1. The problem I’m having: I cant really say that I am having an issue ( other then ‘big brain’ to config correctly) , but I would like to configure my Caddyfile to have a match on remote IPs and log.
2. Error messages and/or full log output:
No error, but I do get logging no matter if the connection in from my internal LAN or an external, public IP. The 403 DOES work if there is an IP that is not 'allowed'
3. Caddy version: v2.7.6
4. How I installed and ran Caddy: Docker - Compose
vaultwarden.SorryRedactedbutIcanProvideaTestifNecessary.duckdns.org {
tls redacted@tedacted.com
@blocked not remote_ip 192.168.50.0/24 10.10.10.0/24
log @blocked {
output file {$LOG_FILE} {
roll_size 10MB
roll_keep 10
}
}
respond @blocked 403
reverse_proxy vaultwarden:80 {
# Send the true remote IP to Rocket, so that vaultwarden can put this in the log, so that fail2ban can ban the correct IP.
header_up X-Real-IP {remote_host}
}
}
First off, the log directive does not take a matcher.
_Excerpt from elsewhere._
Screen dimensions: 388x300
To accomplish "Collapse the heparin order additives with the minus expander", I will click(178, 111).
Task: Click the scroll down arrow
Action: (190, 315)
It’s not an HTTP handler that makes decisions based on characteristics of the HTTP request. It takes a logger_name (docs). So what this does
is define a logger named @blocked that logs for all requests.
If it’s a service that’s only meant to be available internally and if you’re using the DNS-challenge for TLS, you can bind to the internal IP addresses of your network instead of listening on all interfaces.
The alternative is to define the website twice, one binds on the external interface and doesn’t have log enabled, while the other binds on the internal interface with log.
vaultwarden.REDACTED.duckdns.org {
@logger remote_ip 192.168.50.0/24 10.10.10.0/24
skip_log @logger
# Below will still log if IP other then what is in the @logger
log {
output file {$LOG_FILE} {
roll_size 10MB
roll_keep 10
}
}